Nata nel 1957 dalla volontà di un gruppo di contadini e mezzadri bolognesi, l’azienda conta oggi 3000 dipendenti, 600 allevamenti in 12 regioni italiane, 8 stabilimenti all’estero, 7 milioni di litri di latte prodotti nel 2020, ed è l'unica di matrice cooperativa in grado di competere con i grandi gruppi nazionali e multinazionali.
“E’ davvero bello vedere una valorizzazione così profonda della filiera del latte grazie a un rapporto quotidiano con chi produce– afferma Mammi-. Granarolo è un modello d’impresa utile al mondo agricolo, capace di recuperare e di investire sull’autenticità e il valore della produzione, credendoci fino in fondo. È una piccola multinazionale dal cuore emiliano-romagnolo, nella quale ognuno riveste un proprio preciso ruolo. In un momento così delicato per la ripresa della pandemia, il compito delle istituzioni è essere al fianco delle imprese per contribuire a renderle sempre più competitive”.

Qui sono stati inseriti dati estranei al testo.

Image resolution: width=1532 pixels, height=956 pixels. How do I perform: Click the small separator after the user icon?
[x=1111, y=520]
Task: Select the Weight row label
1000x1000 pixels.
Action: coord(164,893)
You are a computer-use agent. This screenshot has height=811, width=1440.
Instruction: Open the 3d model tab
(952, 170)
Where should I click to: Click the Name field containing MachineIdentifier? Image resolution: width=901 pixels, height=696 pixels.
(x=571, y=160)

Tra i temi affrontati anche la certificazione sul benessere animale ottenuta nel 2018, l’utilizzo dei farmaci finalizzati alla migliore efficacia terapeutica, la riduzione degli sprechi e tutte le azioni di sostenibilità che porteranno gli stabilimenti Granarolo ad abbattere circa 30mila tonnellate di CO2 entro il 2023
Il Gruppo Granarolo
La Holding dell’azienda è Granlatte Società Cooperativa Agricola, aderente a Legacoop e a Confcooperative, che associa oltre 600 produttori di latte distribuiti in dodici regioni italiane. La struttura della Cooperativa è costituita da 534 produttori singoli associati e 4 cooperative di raccolta. Gli allevatori associati conferiscono il latte a Granlatte che raccoglie la materia prima e la consegna agli stabilimenti di Granarolo Spa. Quest'ultima direttamente, o attraverso le controllate, lavora e commercializza latte e derivati in tutto il territorio e all'estero. Quattro le tipologie di latte raccolto: latte alimentare normale, latte alimentare tracciato, latte Alta Qualità e latte biologico.
Si tratta di una realtà imprenditoriale che, presidiando dell'intera filiera produttiva, consente di attuare, insieme con i produttori, una programmazione mirata, orientata alla qualità.
La Cooperativa Granlatte ha infatti intrapreso, da tempo, la strada del pagamento differenziato della produzione di latte secondo precisi parametri qualitativi, e offre ai produttori servizi di assistenza tecnica, di informazione e formazione alla produzione.